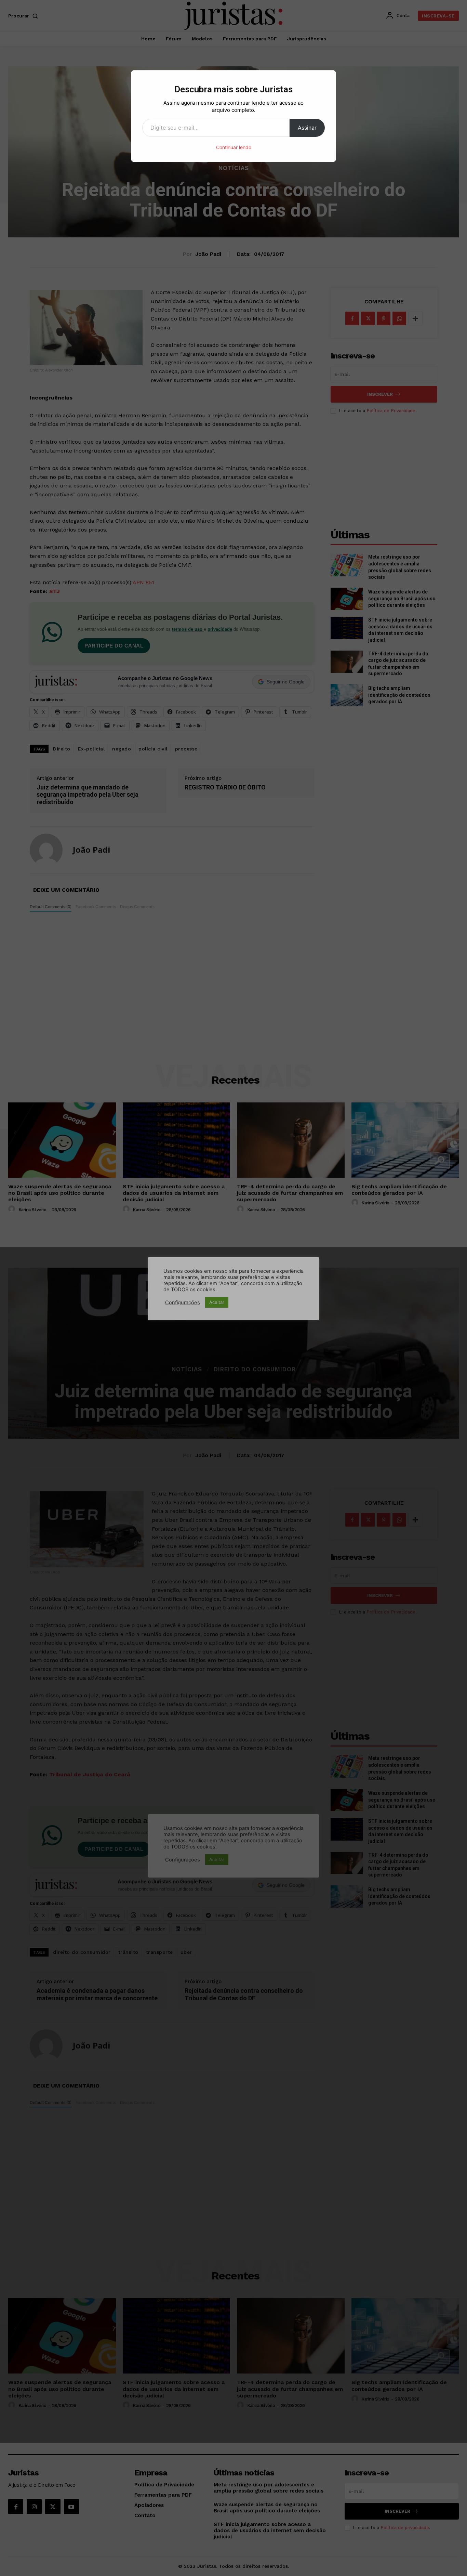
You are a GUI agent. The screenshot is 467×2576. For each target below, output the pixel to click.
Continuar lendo (233, 147)
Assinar (307, 127)
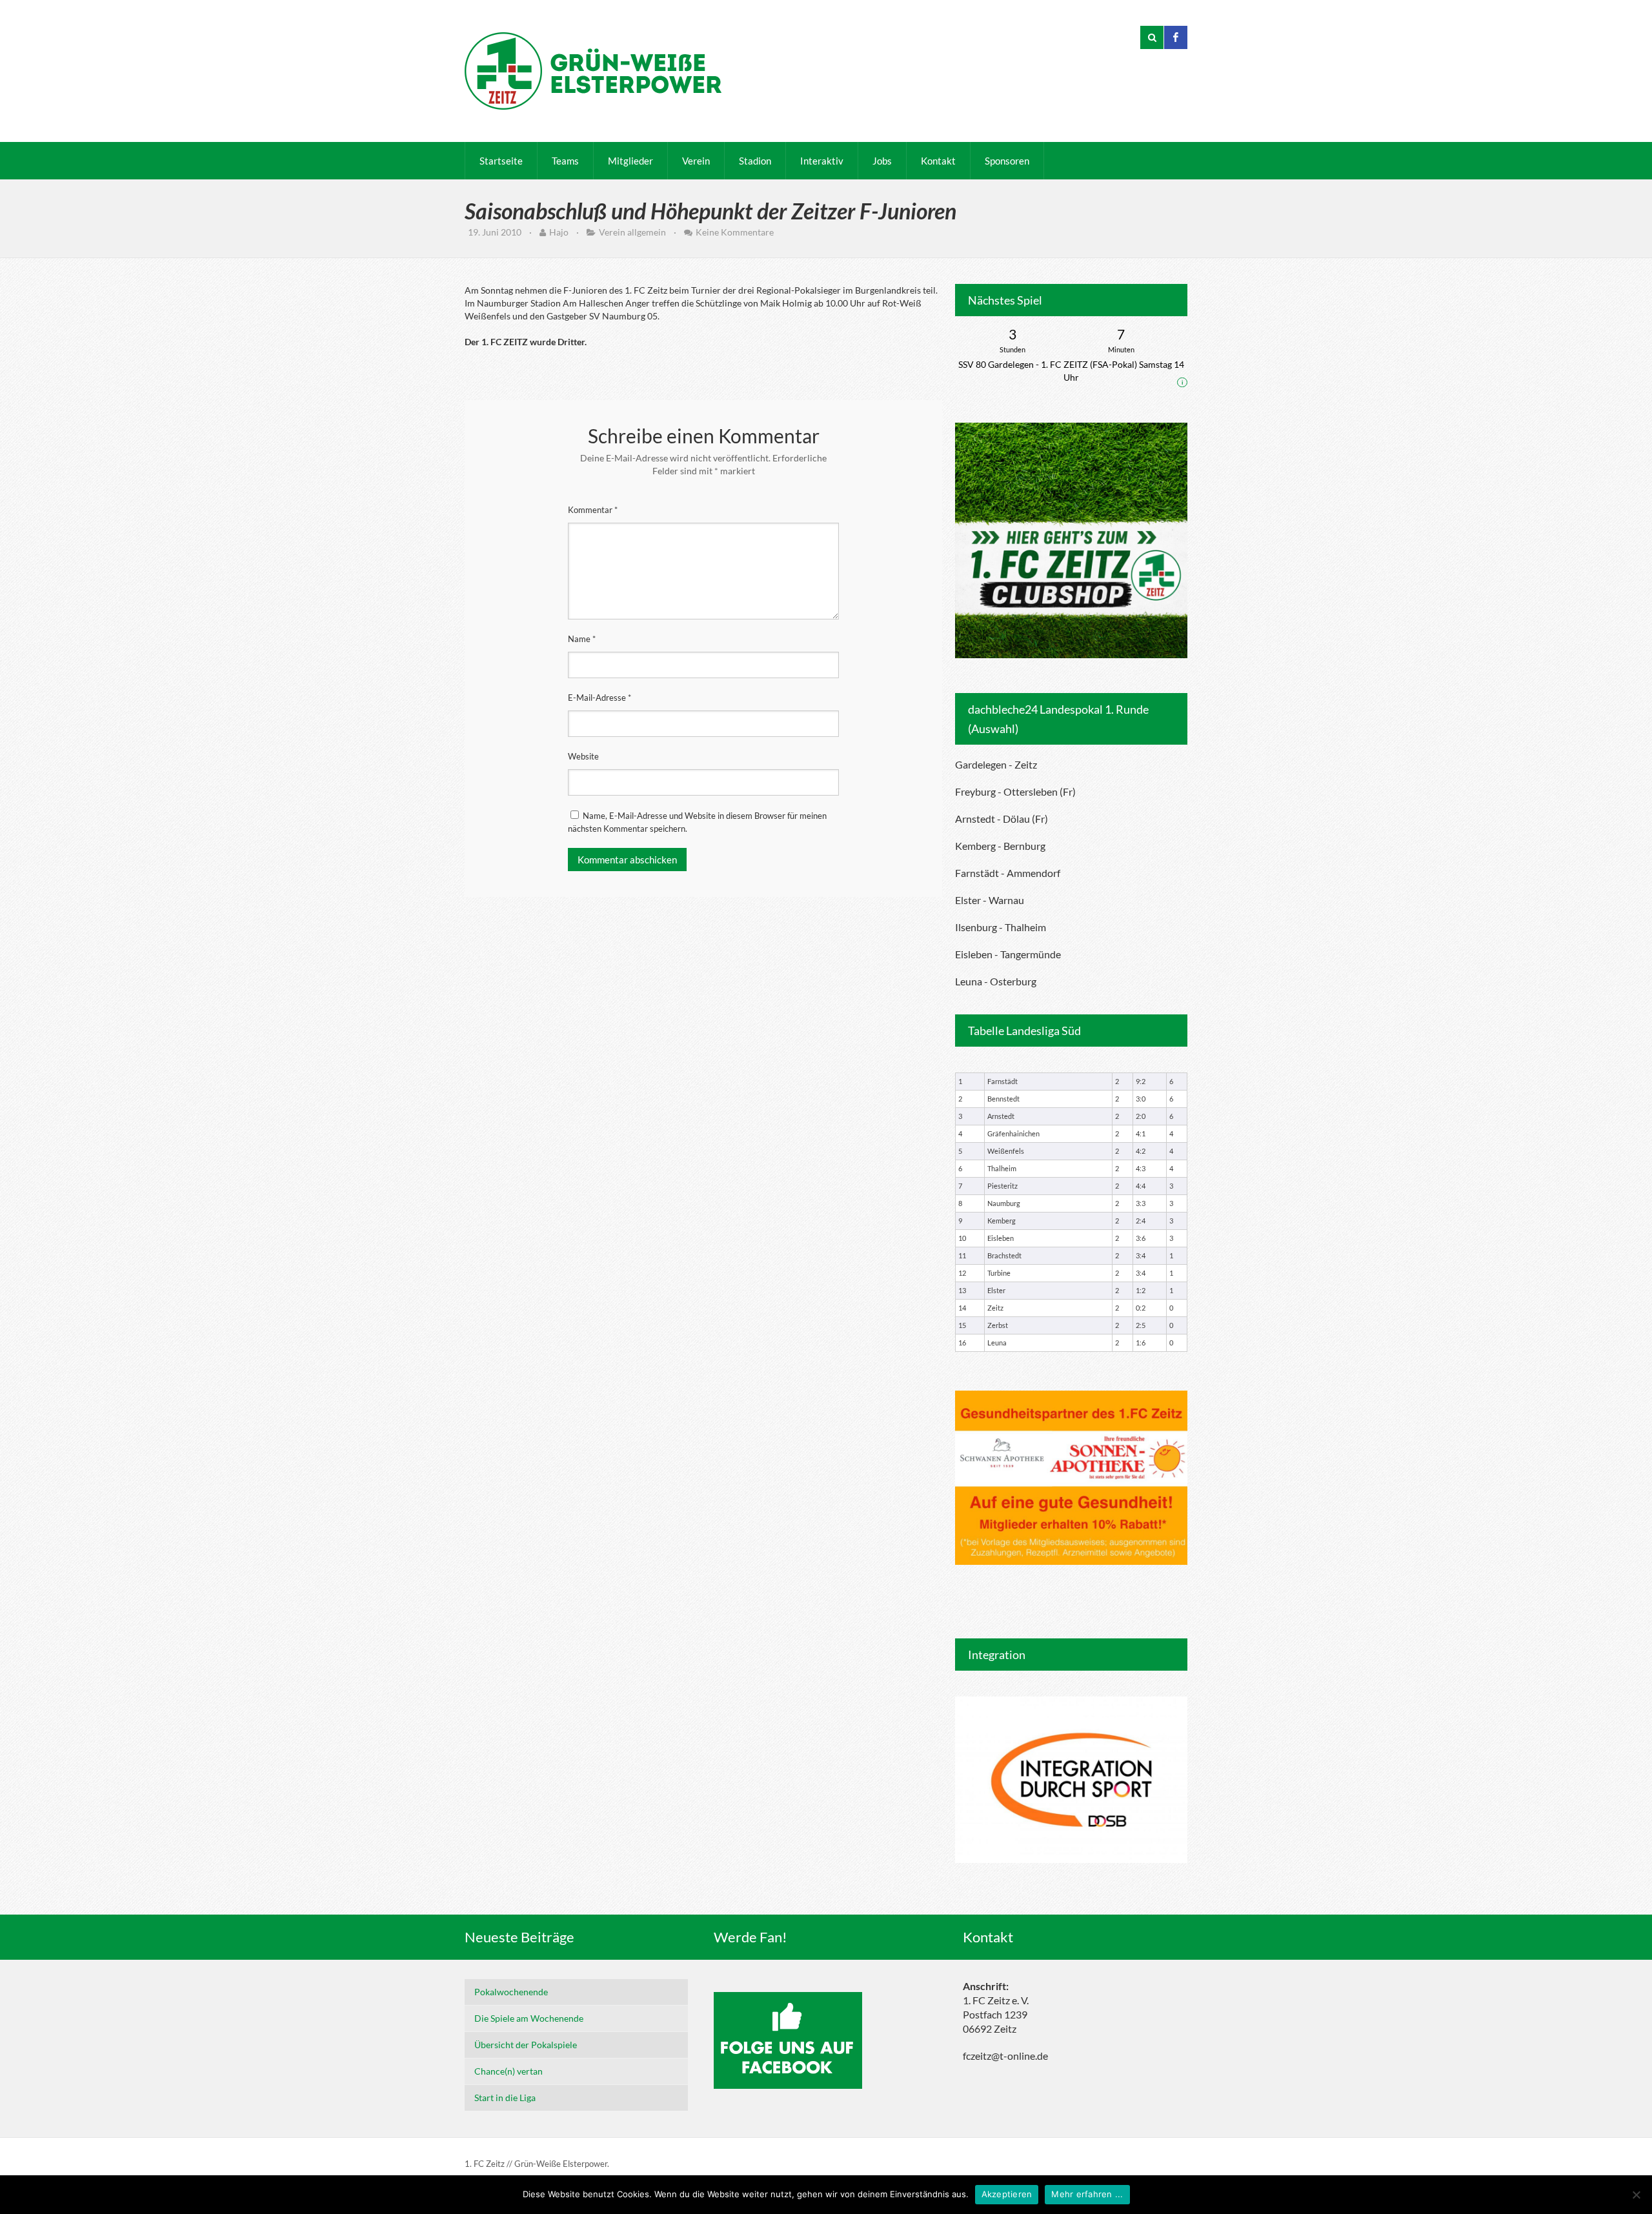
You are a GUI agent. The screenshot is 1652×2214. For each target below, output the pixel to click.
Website (583, 756)
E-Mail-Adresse (599, 697)
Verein (696, 160)
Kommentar (593, 510)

^^^^

# Task brief
Without copying any picture, write out all of the material exactly as it reads.

# Result
You are a GUI agent. The screenshot is 467×2576. For each target below, output the pixel to click.
Continuar lendo (233, 147)
Assinar (307, 127)
You are a GUI agent. The screenshot is 1652×2214. For each target below, output the pixel to click.
Website (583, 756)
E-Mail-Adresse (599, 697)
Verein (696, 160)
Kommentar (593, 510)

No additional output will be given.